Bei so viel Schönheit braucht es auch wieder einen schönen Scone mit Cappuccino. Das Kloster eigene Café ist hier gut aufgestellt. Zusätzlich schauen wir uns noch das Northgate Hotel auf dem Gelände an, ebenfalls in klösterlicher Hand und absolut empfehlenswert für einen Urlaub in perfekter Ruhe.

 

Wie für uns geschaffen liegt dann zwischen der Abtei und unserem Tagesziel der Dartmoor Nationalpark.

Dieses Granitmassif trägt vornehmlich Heide und Moor auf dem Rücken. Anfangs steuern wir über Straßen mit hohen Hecken links und rechts, die uns auch nicht das Geringste von der Landschaft offenbaren. Das bin ich nicht gewöhnt, denn im Reisebus schaut man über sie hinweg. Wieder mal ein Plus für Bus.

Irgendwann jedoch weitet sich das Gelände, und wir gelangen auf Anhöhen mit weiten Ausblicken über das Moor. Die Landschaft ist ein Traum. Mit uns teilen sich nur extrem wenige Touristen und jede Menge Dartmoor Ponies den Anblick. Die sind nicht sehr scheu und manchmal sogar fordernd frech, weil sie Handys für Futter halten, das wie selbstverständlich nur für sie da zu sein scheint.
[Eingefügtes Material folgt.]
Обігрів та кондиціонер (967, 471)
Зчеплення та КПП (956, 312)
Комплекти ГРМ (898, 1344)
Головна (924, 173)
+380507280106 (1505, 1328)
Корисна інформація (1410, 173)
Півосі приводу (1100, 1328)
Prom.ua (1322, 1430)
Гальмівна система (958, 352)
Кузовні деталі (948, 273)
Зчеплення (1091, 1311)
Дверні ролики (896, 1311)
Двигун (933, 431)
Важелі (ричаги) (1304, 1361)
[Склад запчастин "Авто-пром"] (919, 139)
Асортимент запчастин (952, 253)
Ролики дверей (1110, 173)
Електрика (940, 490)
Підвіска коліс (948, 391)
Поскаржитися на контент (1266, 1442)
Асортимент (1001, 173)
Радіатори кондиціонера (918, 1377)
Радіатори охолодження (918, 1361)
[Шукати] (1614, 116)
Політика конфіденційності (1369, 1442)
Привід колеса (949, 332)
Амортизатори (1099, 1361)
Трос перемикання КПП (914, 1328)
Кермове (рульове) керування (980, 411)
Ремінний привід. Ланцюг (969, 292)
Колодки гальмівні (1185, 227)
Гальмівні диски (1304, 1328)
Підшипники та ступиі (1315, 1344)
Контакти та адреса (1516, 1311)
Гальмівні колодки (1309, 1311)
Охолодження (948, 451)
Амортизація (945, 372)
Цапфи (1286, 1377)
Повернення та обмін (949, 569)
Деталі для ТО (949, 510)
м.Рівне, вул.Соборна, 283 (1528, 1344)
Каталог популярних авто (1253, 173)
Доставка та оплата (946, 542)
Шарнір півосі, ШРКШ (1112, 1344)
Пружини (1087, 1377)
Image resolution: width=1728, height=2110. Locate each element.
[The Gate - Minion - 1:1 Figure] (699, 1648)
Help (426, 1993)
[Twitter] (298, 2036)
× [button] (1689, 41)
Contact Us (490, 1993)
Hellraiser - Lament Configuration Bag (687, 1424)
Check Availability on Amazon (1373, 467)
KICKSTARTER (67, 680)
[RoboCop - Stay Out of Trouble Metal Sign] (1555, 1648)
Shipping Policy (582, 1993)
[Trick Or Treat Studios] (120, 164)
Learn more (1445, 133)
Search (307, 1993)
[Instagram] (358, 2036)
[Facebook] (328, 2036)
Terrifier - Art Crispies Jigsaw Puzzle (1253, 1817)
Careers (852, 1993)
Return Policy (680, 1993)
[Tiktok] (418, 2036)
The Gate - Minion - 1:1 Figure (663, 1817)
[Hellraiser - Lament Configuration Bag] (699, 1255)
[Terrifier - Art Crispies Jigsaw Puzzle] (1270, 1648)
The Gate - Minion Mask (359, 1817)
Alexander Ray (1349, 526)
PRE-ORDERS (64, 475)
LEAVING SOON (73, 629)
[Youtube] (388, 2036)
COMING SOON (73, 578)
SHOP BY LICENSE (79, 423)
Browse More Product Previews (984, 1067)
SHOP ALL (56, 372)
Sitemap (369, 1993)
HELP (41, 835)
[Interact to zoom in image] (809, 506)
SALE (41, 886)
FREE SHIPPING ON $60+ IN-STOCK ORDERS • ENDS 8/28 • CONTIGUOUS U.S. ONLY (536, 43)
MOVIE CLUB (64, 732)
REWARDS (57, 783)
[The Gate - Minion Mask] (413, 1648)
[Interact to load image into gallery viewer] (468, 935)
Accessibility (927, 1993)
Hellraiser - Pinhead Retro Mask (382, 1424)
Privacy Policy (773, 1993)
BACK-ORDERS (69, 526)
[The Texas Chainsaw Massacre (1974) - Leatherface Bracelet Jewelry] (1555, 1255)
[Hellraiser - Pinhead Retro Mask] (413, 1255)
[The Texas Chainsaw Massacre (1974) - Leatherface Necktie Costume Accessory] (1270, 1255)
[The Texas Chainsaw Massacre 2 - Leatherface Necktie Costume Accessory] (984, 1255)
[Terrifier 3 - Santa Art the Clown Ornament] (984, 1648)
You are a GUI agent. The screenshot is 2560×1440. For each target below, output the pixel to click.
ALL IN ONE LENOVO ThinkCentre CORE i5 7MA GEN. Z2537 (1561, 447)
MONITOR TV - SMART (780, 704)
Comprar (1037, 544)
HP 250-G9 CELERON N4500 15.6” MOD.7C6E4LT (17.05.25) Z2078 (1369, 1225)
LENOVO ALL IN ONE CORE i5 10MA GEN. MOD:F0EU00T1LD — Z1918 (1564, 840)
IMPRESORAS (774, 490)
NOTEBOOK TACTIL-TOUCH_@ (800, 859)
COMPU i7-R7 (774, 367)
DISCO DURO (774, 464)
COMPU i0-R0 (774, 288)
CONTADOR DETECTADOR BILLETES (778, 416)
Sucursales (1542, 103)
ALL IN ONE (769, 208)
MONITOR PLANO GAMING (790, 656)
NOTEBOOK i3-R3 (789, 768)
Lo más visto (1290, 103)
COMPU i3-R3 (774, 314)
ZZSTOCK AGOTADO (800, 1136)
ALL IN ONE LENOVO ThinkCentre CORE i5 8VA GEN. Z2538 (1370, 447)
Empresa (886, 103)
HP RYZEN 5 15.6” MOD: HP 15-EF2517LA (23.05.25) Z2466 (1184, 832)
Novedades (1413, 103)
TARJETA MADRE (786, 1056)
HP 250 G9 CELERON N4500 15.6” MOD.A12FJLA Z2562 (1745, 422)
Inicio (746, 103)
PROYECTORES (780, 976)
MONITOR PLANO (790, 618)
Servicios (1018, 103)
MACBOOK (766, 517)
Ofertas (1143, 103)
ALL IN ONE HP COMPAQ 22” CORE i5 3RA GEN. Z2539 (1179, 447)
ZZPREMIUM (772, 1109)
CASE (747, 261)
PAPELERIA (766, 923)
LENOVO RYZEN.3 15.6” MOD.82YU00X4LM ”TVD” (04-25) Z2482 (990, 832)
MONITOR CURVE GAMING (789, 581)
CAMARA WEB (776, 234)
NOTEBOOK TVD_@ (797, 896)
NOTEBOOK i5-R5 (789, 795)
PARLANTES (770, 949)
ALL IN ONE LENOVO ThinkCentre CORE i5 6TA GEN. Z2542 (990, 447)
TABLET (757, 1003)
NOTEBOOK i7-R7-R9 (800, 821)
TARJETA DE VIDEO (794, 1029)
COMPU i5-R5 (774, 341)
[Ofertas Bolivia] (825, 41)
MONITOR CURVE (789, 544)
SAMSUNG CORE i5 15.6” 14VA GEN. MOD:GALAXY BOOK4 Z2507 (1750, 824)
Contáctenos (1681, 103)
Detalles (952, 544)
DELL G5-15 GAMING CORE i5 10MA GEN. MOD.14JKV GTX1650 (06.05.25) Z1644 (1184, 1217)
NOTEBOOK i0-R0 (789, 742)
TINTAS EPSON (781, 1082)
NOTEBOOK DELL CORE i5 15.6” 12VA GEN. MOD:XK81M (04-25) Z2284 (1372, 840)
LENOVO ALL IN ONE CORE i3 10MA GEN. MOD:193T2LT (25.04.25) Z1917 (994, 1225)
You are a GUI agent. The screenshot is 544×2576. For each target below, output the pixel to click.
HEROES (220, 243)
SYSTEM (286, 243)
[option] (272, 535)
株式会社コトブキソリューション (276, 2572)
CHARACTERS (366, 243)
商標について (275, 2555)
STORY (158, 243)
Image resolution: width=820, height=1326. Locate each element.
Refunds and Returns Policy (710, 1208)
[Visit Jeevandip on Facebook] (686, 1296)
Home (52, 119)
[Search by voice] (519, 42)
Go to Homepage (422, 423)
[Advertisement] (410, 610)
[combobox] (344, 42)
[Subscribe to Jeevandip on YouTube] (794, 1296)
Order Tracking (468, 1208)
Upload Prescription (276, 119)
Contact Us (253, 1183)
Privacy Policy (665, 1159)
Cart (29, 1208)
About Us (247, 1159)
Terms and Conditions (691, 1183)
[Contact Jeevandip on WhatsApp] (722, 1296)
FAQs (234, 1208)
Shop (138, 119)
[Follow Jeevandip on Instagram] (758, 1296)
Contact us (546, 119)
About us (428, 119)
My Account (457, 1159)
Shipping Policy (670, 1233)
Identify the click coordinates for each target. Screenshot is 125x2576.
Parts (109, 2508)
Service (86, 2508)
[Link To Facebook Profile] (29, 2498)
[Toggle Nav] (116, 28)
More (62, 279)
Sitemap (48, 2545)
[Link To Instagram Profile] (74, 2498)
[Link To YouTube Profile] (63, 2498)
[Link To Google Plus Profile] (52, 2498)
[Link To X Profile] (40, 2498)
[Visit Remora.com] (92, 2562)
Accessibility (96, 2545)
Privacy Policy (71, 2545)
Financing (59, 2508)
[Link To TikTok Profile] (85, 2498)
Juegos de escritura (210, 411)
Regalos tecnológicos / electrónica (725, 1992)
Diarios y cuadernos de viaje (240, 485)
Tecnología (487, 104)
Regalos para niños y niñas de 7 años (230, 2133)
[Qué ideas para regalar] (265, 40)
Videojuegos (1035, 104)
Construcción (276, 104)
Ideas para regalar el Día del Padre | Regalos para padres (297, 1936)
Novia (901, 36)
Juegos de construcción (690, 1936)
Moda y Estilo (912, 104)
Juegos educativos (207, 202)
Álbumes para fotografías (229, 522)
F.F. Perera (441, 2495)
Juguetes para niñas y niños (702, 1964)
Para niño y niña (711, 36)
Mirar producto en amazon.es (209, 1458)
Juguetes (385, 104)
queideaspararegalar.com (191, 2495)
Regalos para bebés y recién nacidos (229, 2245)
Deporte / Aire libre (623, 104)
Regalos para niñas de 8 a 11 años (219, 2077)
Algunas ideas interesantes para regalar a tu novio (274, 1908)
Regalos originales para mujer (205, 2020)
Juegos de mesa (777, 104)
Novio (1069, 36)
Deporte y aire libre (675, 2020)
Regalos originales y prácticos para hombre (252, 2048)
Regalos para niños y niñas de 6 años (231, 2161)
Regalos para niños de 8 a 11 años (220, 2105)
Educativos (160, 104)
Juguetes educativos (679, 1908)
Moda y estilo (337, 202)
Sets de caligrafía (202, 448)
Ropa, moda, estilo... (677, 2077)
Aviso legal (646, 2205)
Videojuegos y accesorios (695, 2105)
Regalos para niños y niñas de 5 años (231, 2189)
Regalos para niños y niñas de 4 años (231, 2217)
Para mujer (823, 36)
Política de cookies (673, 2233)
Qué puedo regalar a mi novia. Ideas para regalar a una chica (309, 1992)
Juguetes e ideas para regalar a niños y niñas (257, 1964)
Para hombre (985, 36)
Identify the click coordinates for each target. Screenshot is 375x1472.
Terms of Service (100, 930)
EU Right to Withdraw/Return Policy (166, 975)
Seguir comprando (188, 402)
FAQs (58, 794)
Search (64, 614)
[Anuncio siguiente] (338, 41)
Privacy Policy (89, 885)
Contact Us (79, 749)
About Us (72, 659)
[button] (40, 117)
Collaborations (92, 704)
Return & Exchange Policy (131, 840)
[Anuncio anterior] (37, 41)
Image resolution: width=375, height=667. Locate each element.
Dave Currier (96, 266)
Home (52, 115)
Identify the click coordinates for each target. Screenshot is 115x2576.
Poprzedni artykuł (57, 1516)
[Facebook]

Wir knipsen gefühlt 40 Gäule, weil natürlich an jeder Ecke noch ein schönerer steht. Die Schafe, die auf den Straßen ebenfalls Vorfahrt haben, sind für mich eher uninteressant. Zu viele davon schon in Schottland gesehen. Aber bei einer bildhübschen Hochlandrinderherde geht es dann doch wieder mit mir durch. Ich muss sagen, ich habe sie im Schottland natürlich gesehen, aber doch nicht in dem Maße wie man es für den nördlichen Landesteil erwarten würde. Hier im Dartmoor stehen sie einfach auf der Straße rum und wissen selbstverständlich wie schön sie sind.

Wir bestaunen sie auch bestimmt 15 Minuten, ehe sie entscheiden, dass wir auch etwas von der Strasse haben dürfen, um weiterzukommen.

In Ilminster habe ich mit dem Shrubbery Hotel etwas Gutes ausgesucht. Im Mai werden wir mit unseren Reisegästen das Hotel komplett für uns alleine haben. Es ist sehr gemütlich hier. Auch wieder typisch englisch, mit viel Teppich, Stuckdecken bis zum Abwinken und schrumpeligen "Double-Glazed Windows" wie bereits beschrieben.

Die Zimmer erreicht man zu Fuß über unebene Treppen und dann durch unendliche Gänge mit gefühlt 25 Feuertüren. Aber die Atmosphäre stimmt. Man kann draußen sitzen und in die weite Landschaft Somersets gucken, wo übrigens enorme Flächen mit Apfelbäumen die Dauerversorgung mit leckerem Cider garantieren.

 

Für die Rückfahrt nehmen wir uns trotz 300 km Fahrtstrecke wieder einiges vor. Jetzt sind wir ja gestählt und wissen, dass wir sowieso wieder im Dunkeln ankommen. Was soll´s. Es ist eben November. Das Wetter ist wieder prima, es geht los Richtung Lenham in Kent.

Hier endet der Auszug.